— Page extract —

---+---

He continued, “because of that, we’re constantly having to watch and deal with it and try to prevent it from slipping in, because it’s cancerous.”
Hooded Horse, which already this year helped usher the grand strategy sci-fi game Terra Invicta out of Early Access and into its 1.0 release, employs two full-time artists who help with all of the publisher’s marketing art, which can include appearances in showcases and announcements for things like Xbox Game Pass launches. “It would be a betrayal of them to work with anything that is using gen-AI art, like, I wouldn’t be able to face them if we had that right. And we’re absolutely committed ethically, for all the reasons you know, against this,” Bender said.
His point of view isn’t one you hear a whole lot among the video game industry’s giants. EA is all in on the potential for AI to make its loot-box-driven sports franchises even more lucrative. Embark Studios, maker of last year’s mega-hit Arc Raiders, continues to shrug off complaints about the game’s use of generative-AI voice performances.
“We don’t use AI to not have to hire people or replace people or job groups or voice actors,” CEO Patrick Söderlund recently told GamesBeat. “People have to take a step back and understand what it is and how it can be a big help to developers and be a tremendous benefit to players. I realize it is an intricate subject and discussion.”
It’s about good ethics, not bad PR
There’s also a sense among some developers that everyone else is rushing to embrace the AI revolution, and anyone who doesn’t will find themselves left behind in a landscape that’s increasingly competitive and hostile to new game releases. “Korea is reportedly one of the countries where ChatGPT is used most actively,” Sean Kim, the co-CEO of Lies of P publisher Neowiz, told Game Informer. “It’s hard to find a game company here today that isn’t using AI in some way. At the very least, companies are using either ChatGPT or Gemini.”
Even some acclaimed GOTY winners have been captured by this mindset. “Our successes come from empowering people to work in their own way and bring the best out of their skill & craft, so that we can make the best RPGs we can possibly make,” Baldur’s Gate 3 director Swen Vincke posted on X last month. “In that context, it would be irresponsible for us not to evaluate new technologies. However, our processes are always evolving, and where they are not efficient or fail to align with who we are, we will make changes.”
Holy fuck guys we’re not "pushing hard" for or replacing concept artists with AI.
We have a team of 72 artists of which 23 are concept artists and we are hiring more. The art they create is original and I’m very proud of what they do.
I was asked explicitly about concept art…
— Swen Vincke @where? (@LarAtLarian) December 16, 2025
The Larian Studios cofounder was responding to controversy that had erupted over previous remarks that suggested gen-AI would be used in the making of the studio’s next RPG, Divinity. Vincke promised no gen-AI assets in the finished game but suggested artists might experiment with it during the exploratory phase of development. For Hooded Horse, the issue with gen AI isn’t just about skepticism over its usefulness or potential backlash from players, it’s about the moral issues surrounding tools trained on plagiarizing other people’s work.
“When it comes to gen-AI, it’s not a PR issue, it’s an ethics issue,” Bender said. “The reality is, there’s so much of it going on that the commitment just has to be that you won’t allow it in the game, and if it’s ever discovered, because this artist that was hired by this outside person slipped something in, you get it out and you replace it. That has to be the commitment. It’s a shame that it’s even necessary and it’s a very frustrating thing to have to worry about.”

---+---

— Exercise data —
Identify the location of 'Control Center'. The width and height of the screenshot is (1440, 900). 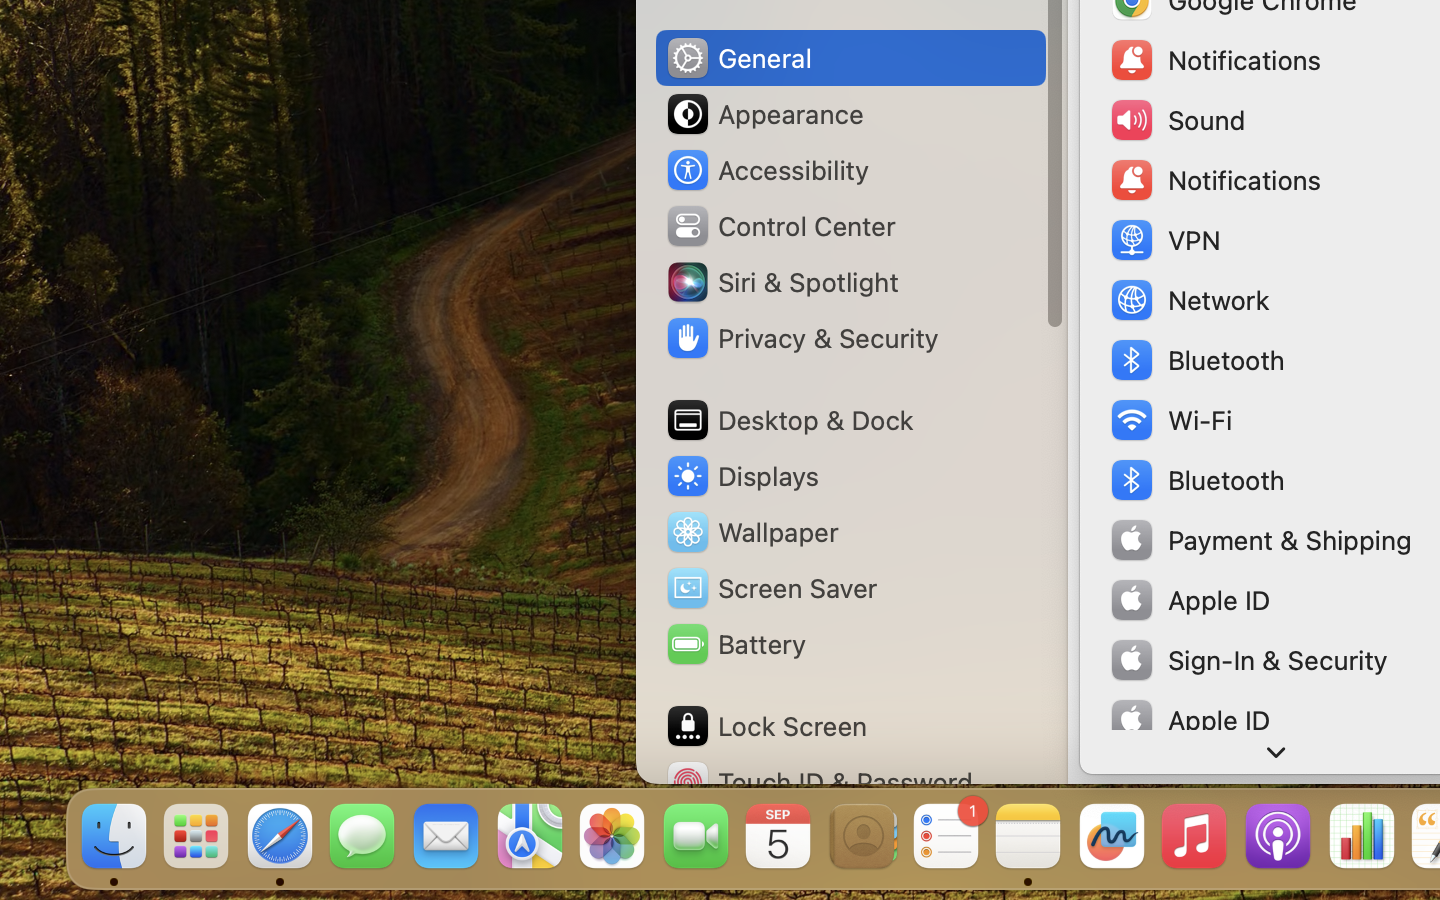
(779, 225).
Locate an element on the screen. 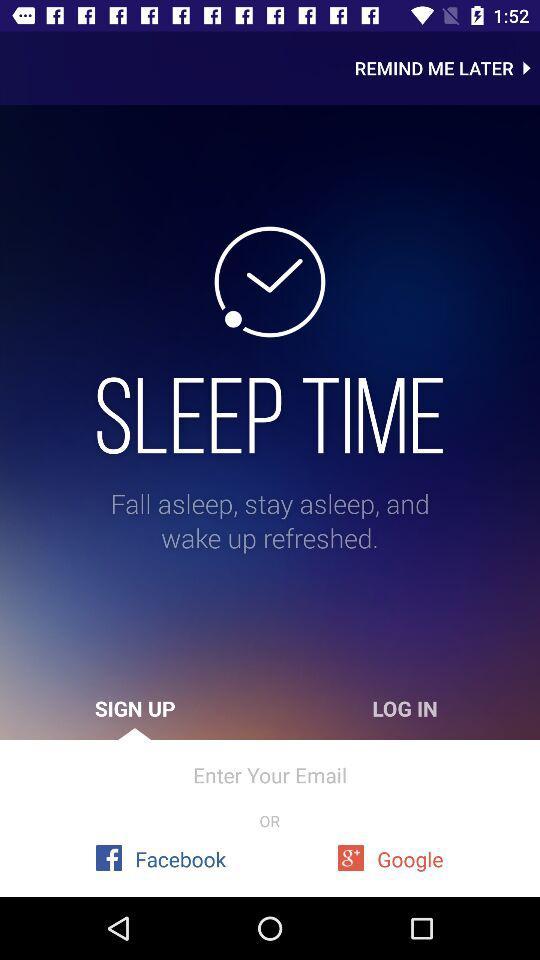 The image size is (540, 960). remind me later icon is located at coordinates (447, 68).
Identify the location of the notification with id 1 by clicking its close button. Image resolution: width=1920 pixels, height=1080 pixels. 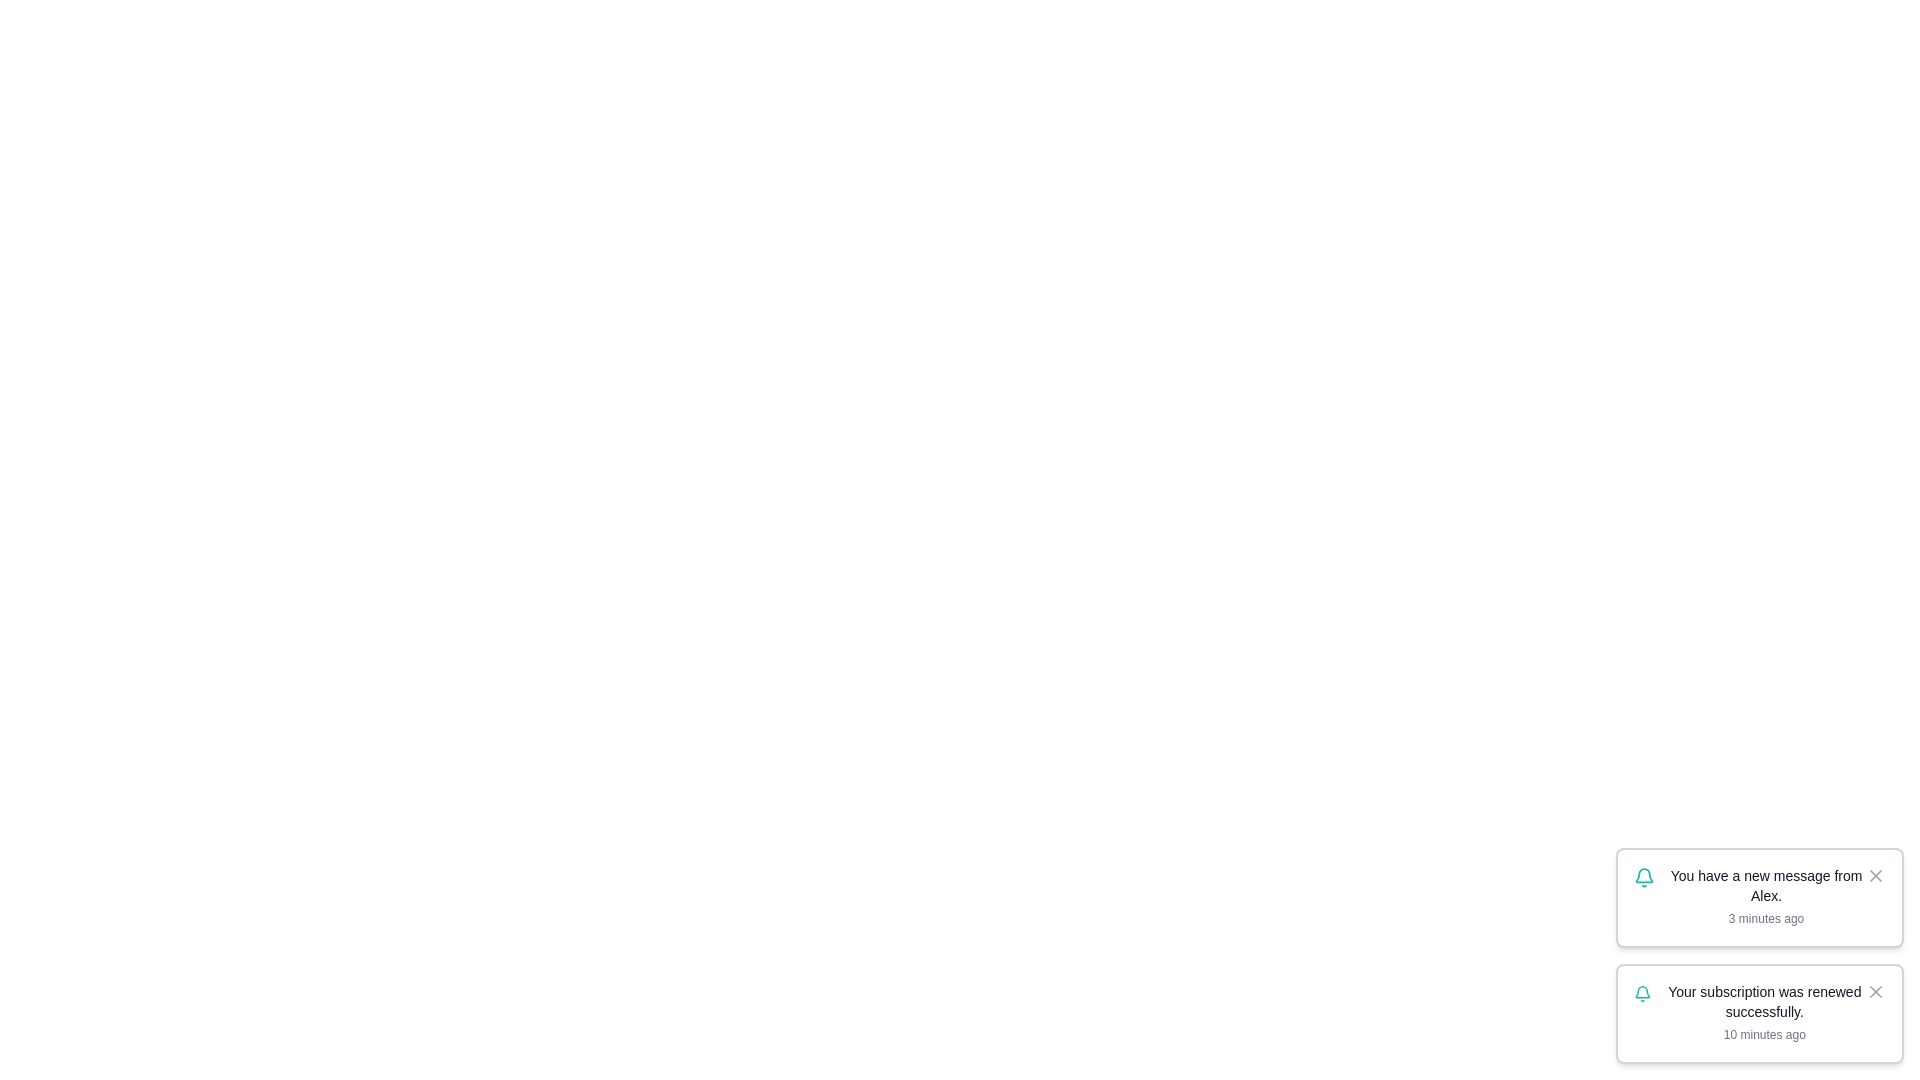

---+---

— Problem to work on —
Reproduce the article from "Holy fuck guys" up to and including "what they do.", renaming every "concept artists" to "background artists". Rely only on the article, not on the data.

— Response —
Holy fuck guys we’re not "pushing hard" for or replacing background artists with AI.
We have a team of 72 artists of which 23 are background artists and we are hiring more. The art they create is original and I’m very proud of what they do.